= WHAT YOU NEED TO DO =
Could you return each line below without altering a word?

== Segment start ==

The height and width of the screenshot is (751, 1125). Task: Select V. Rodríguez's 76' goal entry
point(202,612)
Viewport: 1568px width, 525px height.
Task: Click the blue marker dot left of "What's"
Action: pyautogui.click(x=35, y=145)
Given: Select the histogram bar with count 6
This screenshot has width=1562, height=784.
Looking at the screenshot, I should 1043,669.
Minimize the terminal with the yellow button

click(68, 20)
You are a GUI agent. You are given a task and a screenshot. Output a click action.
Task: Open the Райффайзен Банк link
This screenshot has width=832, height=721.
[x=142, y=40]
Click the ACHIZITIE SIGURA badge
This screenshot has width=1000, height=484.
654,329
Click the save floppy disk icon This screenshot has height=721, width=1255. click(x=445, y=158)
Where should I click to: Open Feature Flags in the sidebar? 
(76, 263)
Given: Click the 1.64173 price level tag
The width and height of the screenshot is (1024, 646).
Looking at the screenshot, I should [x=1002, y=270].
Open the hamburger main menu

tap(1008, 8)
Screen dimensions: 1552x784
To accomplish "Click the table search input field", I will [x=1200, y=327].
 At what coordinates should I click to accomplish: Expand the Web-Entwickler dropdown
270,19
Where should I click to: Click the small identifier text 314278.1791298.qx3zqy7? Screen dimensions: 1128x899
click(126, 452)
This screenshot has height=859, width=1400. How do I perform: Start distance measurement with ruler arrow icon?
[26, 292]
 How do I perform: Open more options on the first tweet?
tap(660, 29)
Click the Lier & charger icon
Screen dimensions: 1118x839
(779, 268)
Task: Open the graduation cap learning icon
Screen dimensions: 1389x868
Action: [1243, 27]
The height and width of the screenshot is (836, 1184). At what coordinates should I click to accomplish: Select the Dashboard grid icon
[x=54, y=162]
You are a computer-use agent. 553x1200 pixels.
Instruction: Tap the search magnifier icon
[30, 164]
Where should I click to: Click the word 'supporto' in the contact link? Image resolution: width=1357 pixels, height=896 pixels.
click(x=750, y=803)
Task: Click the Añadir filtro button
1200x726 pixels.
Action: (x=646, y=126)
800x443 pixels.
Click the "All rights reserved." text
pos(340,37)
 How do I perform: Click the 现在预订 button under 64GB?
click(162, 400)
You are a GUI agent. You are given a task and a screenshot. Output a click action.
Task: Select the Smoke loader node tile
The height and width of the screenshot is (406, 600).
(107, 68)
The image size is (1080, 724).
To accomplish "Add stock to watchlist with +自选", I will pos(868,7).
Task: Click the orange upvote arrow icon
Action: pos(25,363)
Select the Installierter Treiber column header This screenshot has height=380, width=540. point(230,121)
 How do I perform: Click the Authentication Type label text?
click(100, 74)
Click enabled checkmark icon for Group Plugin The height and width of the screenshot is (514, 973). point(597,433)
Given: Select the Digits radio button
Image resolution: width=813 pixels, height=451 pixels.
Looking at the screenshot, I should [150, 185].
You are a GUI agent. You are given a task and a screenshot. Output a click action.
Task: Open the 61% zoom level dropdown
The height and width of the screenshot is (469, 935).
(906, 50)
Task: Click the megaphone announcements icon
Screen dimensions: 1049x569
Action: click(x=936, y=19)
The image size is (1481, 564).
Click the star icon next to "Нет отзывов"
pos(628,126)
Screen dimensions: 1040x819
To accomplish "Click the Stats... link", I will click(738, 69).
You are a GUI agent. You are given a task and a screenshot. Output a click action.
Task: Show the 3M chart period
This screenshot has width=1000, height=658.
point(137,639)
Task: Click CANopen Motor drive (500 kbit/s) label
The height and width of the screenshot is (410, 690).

== Segment end ==

= EXERCISE RESULT =
The height and width of the screenshot is (751, 1125). Task: Select V. Rodríguez's 76' goal entry
point(202,612)
Viewport: 1568px width, 525px height.
Task: Click the blue marker dot left of "What's"
Action: pyautogui.click(x=35, y=145)
Given: Select the histogram bar with count 6
This screenshot has width=1562, height=784.
Looking at the screenshot, I should 1043,669.
Minimize the terminal with the yellow button

click(68, 20)
You are a GUI agent. You are given a task and a screenshot. Output a click action.
Task: Open the Райффайзен Банк link
This screenshot has width=832, height=721.
[x=142, y=40]
Click the ACHIZITIE SIGURA badge
This screenshot has width=1000, height=484.
654,329
Click the save floppy disk icon This screenshot has height=721, width=1255. click(x=445, y=158)
Where should I click to: Open Feature Flags in the sidebar? 
(76, 263)
Given: Click the 1.64173 price level tag
The width and height of the screenshot is (1024, 646).
Looking at the screenshot, I should [x=1002, y=270].
Open the hamburger main menu

tap(1008, 8)
Screen dimensions: 1552x784
To accomplish "Click the table search input field", I will [x=1200, y=327].
 At what coordinates should I click to accomplish: Expand the Web-Entwickler dropdown
270,19
Where should I click to: Click the small identifier text 314278.1791298.qx3zqy7? Screen dimensions: 1128x899
click(126, 452)
This screenshot has height=859, width=1400. How do I perform: Start distance measurement with ruler arrow icon?
[26, 292]
 How do I perform: Open more options on the first tweet?
tap(660, 29)
Click the Lier & charger icon
Screen dimensions: 1118x839
(779, 268)
Task: Open the graduation cap learning icon
Screen dimensions: 1389x868
Action: [1243, 27]
The height and width of the screenshot is (836, 1184). At what coordinates should I click to accomplish: Select the Dashboard grid icon
[x=54, y=162]
You are a computer-use agent. 553x1200 pixels.
Instruction: Tap the search magnifier icon
[30, 164]
Where should I click to: Click the word 'supporto' in the contact link? Image resolution: width=1357 pixels, height=896 pixels.
click(x=750, y=803)
Task: Click the Añadir filtro button
1200x726 pixels.
Action: (x=646, y=126)
800x443 pixels.
Click the "All rights reserved." text
pos(340,37)
 How do I perform: Click the 现在预订 button under 64GB?
click(162, 400)
You are a GUI agent. You are given a task and a screenshot. Output a click action.
Task: Select the Smoke loader node tile
The height and width of the screenshot is (406, 600).
(107, 68)
The image size is (1080, 724).
To accomplish "Add stock to watchlist with +自选", I will pos(868,7).
Task: Click the orange upvote arrow icon
Action: pos(25,363)
Select the Installierter Treiber column header This screenshot has height=380, width=540. point(230,121)
 How do I perform: Click the Authentication Type label text?
click(100, 74)
Click enabled checkmark icon for Group Plugin The height and width of the screenshot is (514, 973). point(597,433)
Given: Select the Digits radio button
Image resolution: width=813 pixels, height=451 pixels.
Looking at the screenshot, I should [150, 185].
You are a GUI agent. You are given a task and a screenshot. Output a click action.
Task: Open the 61% zoom level dropdown
The height and width of the screenshot is (469, 935).
(906, 50)
Task: Click the megaphone announcements icon
Screen dimensions: 1049x569
Action: click(x=936, y=19)
The image size is (1481, 564).
Click the star icon next to "Нет отзывов"
pos(628,126)
Screen dimensions: 1040x819
To accomplish "Click the Stats... link", I will click(738, 69).
You are a GUI agent. You are given a task and a screenshot. Output a click action.
Task: Show the 3M chart period
This screenshot has width=1000, height=658.
point(137,639)
Task: Click CANopen Motor drive (500 kbit/s) label
The height and width of the screenshot is (410, 690).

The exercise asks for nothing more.